The leading lending protocol Aave has fallen out with the community and the core development team over a dispute regarding income vesting. What seems to be a simple issue actually reflects the crux of governance and profit distribution in the entire Decentralized Finance ecosystem.
At the beginning of December, Aave officially announced an upgrade to the front-end trading path, changing the default exchange bridge from ParaSwap to Cow Swap, ostensibly to optimize user experience. However, the community is sharp-eyed—someone quickly noticed that the various fees originally flowing into the DAO treasury (such as referral fees and slippage excess) had quietly changed direction. This money now goes directly into the accounts of the development team, Aave Labs. According to the calculations of community members, over $10 million in revenue flows from the collective wallet to the team each year.
The key point has arrived. When the community questioned, Aave Labs' response caused an uproar—they said that the front-end products were developed and operated by the team themselves, so the profits should naturally belong to the company. As for the money that went into the DAO treasury before? That was just a "goodwill donation" and not an obligation at all.

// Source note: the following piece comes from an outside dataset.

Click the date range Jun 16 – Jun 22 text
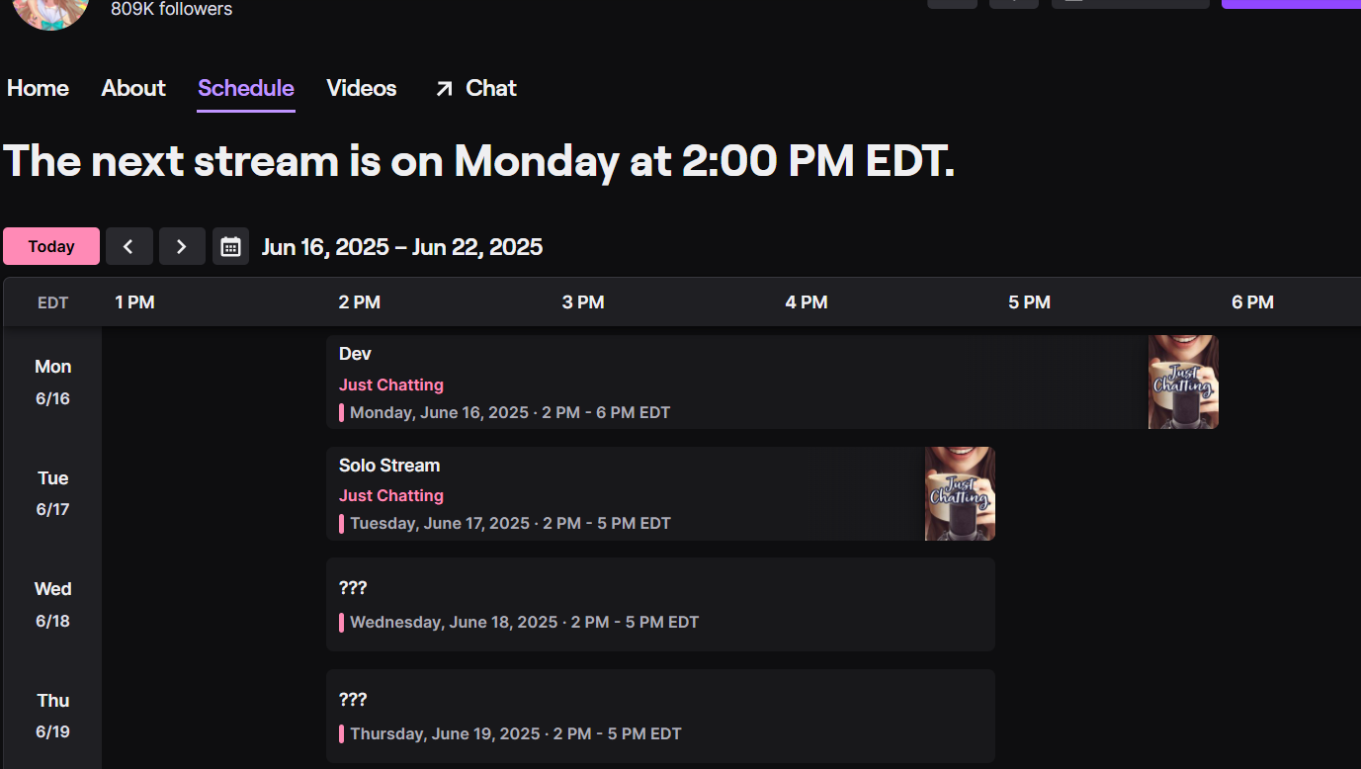 [401, 246]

These words directly angered the community. Some pointed to a deeper issue: who should hold the control over the Aave brand and its ecosystem? Subsequently, Aave's former CTO initiated a proposal to formally transfer ownership of brand assets (domain names, social media accounts, partnership rights, etc.) to the token holders. This proposal received strong support from the community.
The event also exposed the helplessness of a giant whale—a secondary holder directly cut losses and left the market due to this controversy, incurring a loss of over $13 million. In the short term, the token price is also under pressure to decline. The deeper issue behind this is quite painful: how can the governance rights and profit rights of DeFi protocols truly align? How can the interests of the team and the community be balanced? These questions not only concern Aave but also affect the future of the entire Decentralized Finance.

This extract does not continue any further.